Can someone help me with this please. Why does the Regex with the wildcard fail to match only words that contains a 'gh'?
Eg:
\b(?=\w*gh)[a-z]+\b matches only words with 'gh' right, cat, tight, dog
but
\b(?=.*gh)[a-z]+\b matches everything: right, cat, tight, dog
. in regex matches any character except line terminators.

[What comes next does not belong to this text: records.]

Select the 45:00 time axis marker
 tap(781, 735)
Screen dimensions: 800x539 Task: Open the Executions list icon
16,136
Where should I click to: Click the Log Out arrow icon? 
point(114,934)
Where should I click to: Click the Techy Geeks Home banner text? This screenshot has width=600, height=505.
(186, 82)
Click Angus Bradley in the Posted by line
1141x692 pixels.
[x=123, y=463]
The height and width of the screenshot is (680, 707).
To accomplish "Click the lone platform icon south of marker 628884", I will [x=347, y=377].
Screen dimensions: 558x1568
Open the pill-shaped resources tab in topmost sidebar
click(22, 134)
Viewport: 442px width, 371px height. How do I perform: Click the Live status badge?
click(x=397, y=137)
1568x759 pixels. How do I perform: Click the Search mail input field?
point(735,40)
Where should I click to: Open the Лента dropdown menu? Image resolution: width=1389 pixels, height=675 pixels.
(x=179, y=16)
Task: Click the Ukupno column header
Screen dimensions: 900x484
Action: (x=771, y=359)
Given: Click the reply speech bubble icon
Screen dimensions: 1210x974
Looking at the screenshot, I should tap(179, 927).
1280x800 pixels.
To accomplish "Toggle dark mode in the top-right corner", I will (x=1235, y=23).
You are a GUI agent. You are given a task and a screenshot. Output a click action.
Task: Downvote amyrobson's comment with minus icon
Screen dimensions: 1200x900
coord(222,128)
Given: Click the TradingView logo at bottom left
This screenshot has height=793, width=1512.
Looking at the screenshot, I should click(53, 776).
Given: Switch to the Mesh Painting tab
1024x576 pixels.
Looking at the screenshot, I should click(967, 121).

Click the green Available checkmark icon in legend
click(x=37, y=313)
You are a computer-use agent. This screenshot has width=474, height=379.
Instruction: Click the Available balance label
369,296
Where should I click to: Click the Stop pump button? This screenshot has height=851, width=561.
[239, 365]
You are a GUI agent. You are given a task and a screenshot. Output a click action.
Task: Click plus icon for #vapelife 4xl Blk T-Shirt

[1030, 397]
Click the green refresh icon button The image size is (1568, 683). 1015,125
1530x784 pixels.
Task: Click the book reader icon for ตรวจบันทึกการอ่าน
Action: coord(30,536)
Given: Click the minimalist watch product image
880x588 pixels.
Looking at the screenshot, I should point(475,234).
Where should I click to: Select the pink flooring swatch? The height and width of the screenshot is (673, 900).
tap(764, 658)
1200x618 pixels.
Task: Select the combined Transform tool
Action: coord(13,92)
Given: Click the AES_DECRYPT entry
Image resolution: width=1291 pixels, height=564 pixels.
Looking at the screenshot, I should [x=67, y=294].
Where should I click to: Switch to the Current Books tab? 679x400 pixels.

This includes whitespace.
So (?=.*gh) will match everything in the text up to the characters 'gh'
e.g.
Isle of Wight
If you have two or more words containing 'gh', it'll match the entire text up to the last one, since the preceding 'gh's match .
e.g.
Isle of Wight flights
\w matches only word characters. i.e. [a-zA-Z0-9_]so it won't match whitespace and therefore won't capture all the words before the one containing 'gh'
e.g.
Isle of Wight
Update
Your edited regex will take the text captured by the lookahead (see above) and then match all words in it. 'Dog' is never captured in your example.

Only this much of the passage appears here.